Wie ich mir mein Leben zurückgeholt habe


Viele junge Menschen zwischen Mitte 20 und Mitte 30 kündigen ihren Job, ohne einen konkreten Plan zu haben. Unsere Autorin stand ebenfalls vor dieser Entscheidung. 
 
Ich habe nach fünf Jahren meinen Job bei einem großen Verlag gekündigt, ohne genau zu wissen, was als Nächstes kommt. Ich bin 33 Jahre, hatte eine gute Arbeit, einen sicheren, unbefristeten, abwechslungsreichen Job. Eine außenstehende Person kann das genau so sehen und ich habe es auch geschafft, mir jahrelang einzureden, dass diese Arbeit richtig ist. Trotzdem hat mir immer irgendetwas gefehlt. Wie bin ich hier gelandet?
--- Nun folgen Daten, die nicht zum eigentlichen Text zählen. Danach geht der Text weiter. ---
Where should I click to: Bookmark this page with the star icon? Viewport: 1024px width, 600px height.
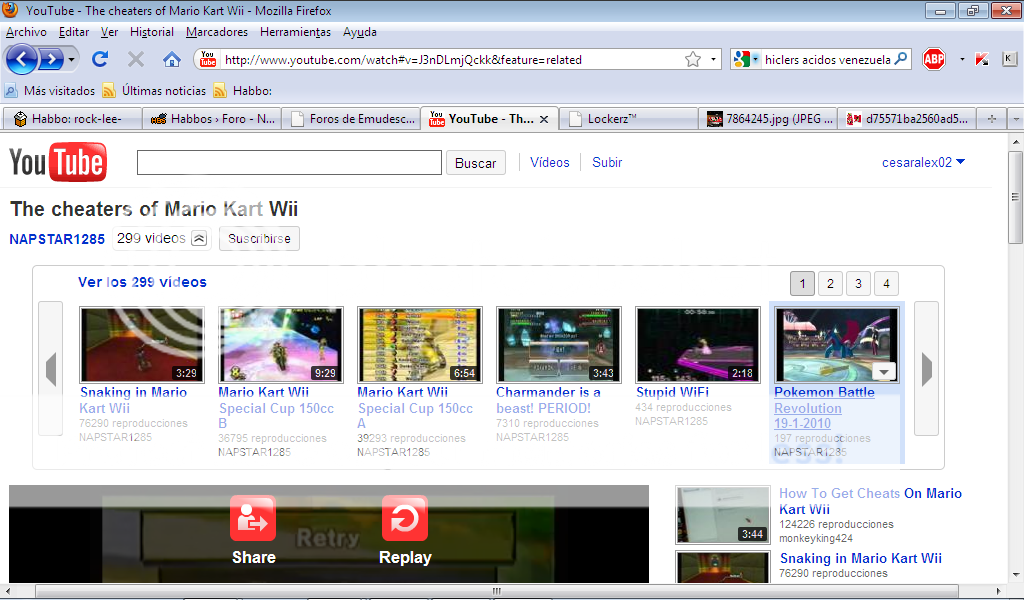pos(692,60)
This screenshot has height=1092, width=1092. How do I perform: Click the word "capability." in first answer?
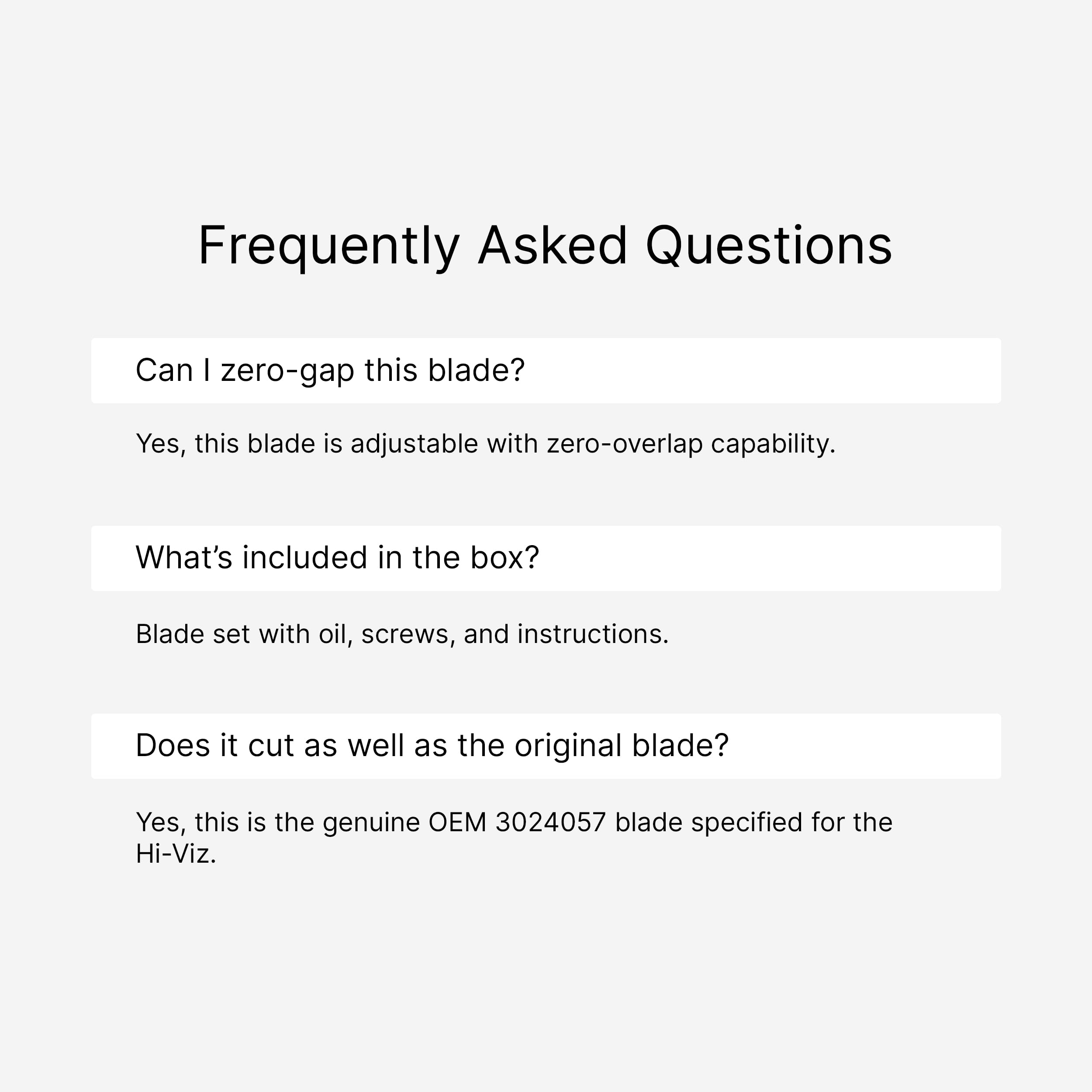pos(773,445)
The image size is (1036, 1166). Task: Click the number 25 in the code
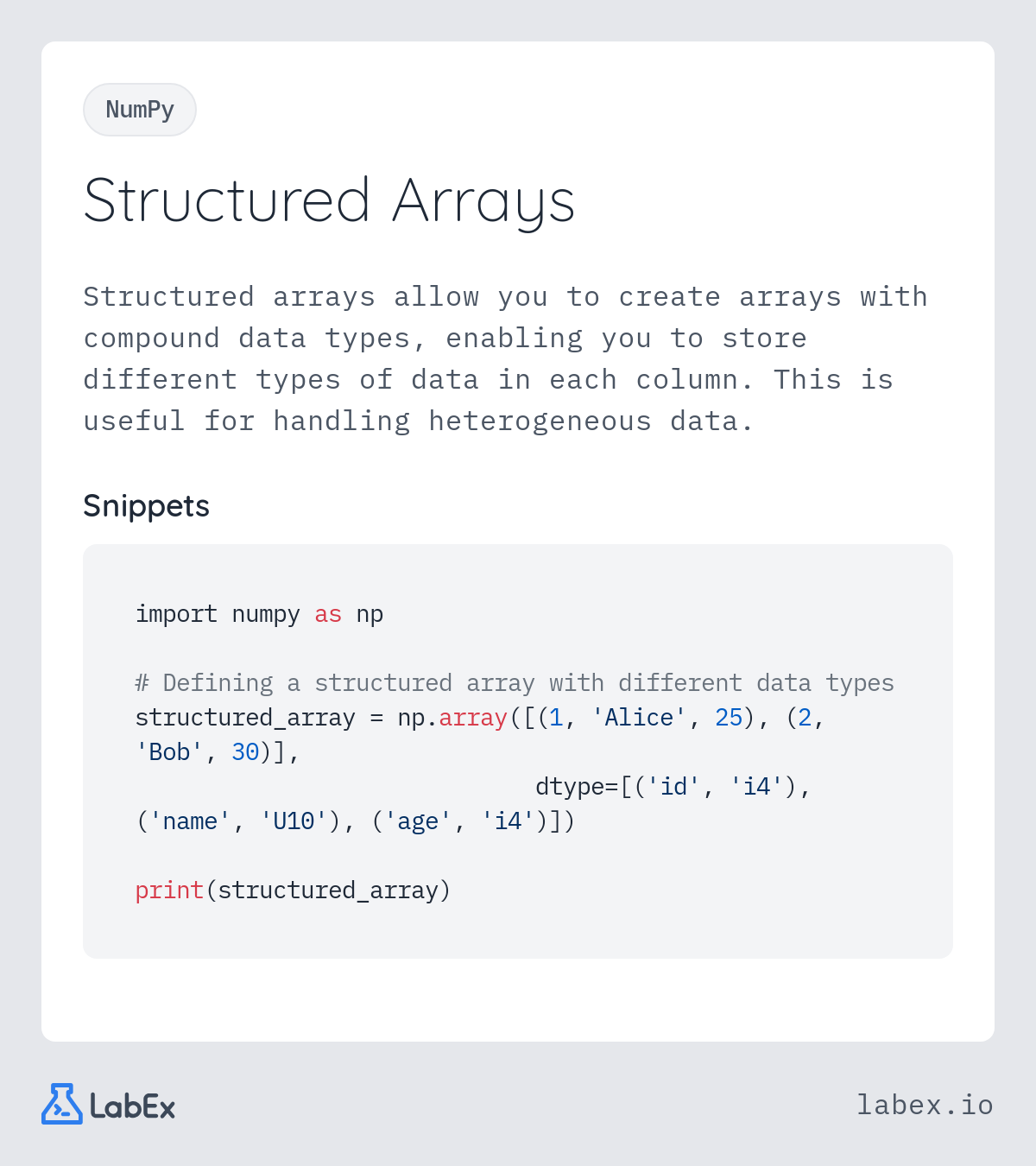pos(729,718)
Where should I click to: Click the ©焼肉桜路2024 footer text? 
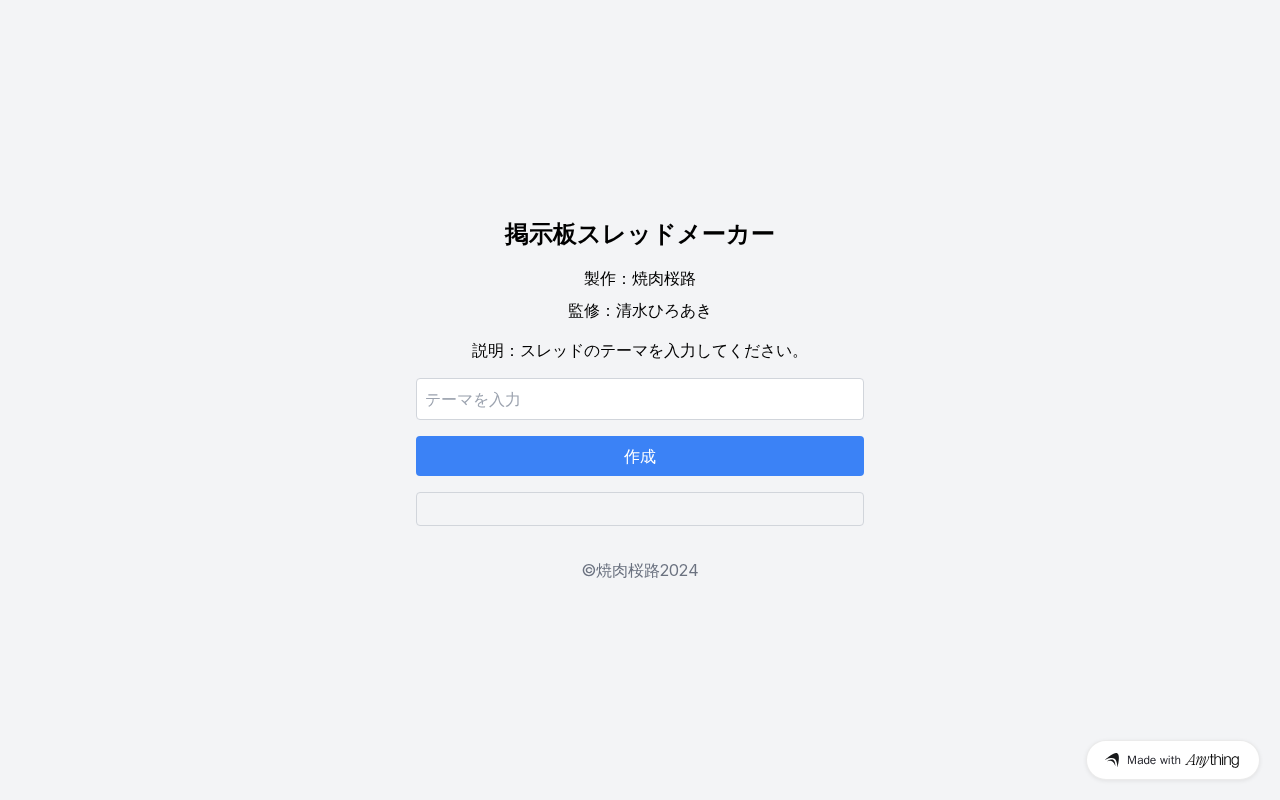(640, 571)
Persönlich habe ich mich immer sehr stark über meinen Job definiert. Die Arbeit sollte meine Person aufwerten. Es war mir wichtig, einen angesehenen Beruf auszuüben. Als Redakteurin schien ich diese Berufung gefunden zu haben– und auch die Rückmeldungen aus meinem Umfeld waren immer positiv: Die Arbeit in einer Redaktion ist sehr dynamisch, dabei trifft man viele Menschen, lernt neues und die Themen mit denen man sich beschäftigt sind auch noch sinnvoll. 
 
Das sollte das Leben sein?
 
Das Gefühl, dass mir etwas fehlte, konnte ich lange Zeit unterdrücken. Eigentlich stimmte schließlich alles. Bis selbst ich meinen Tiefpunkt nicht mehr leugnen konnte. Ich fühlte mich antriebslos, hatte Schwierigkeiten morgens aufzustehen und der Gedanke, festzustecken, wurde immer deutlicher. Ich hatte gelernt, meine Probleme selbstständig zu bewältigen, lösungsorientiert an Herausforderungen heranzugehen. Und genau das tat ich: fünf Persönlichkeitstests später und mit einem Stapel Ratgeberbücher auf dem Nachttisch fühlte ich mich aber immer noch orientierungslos. Der Punkt, mir Hilfe zu suchen, war erreicht. Ich entschied mich für ein Coaching.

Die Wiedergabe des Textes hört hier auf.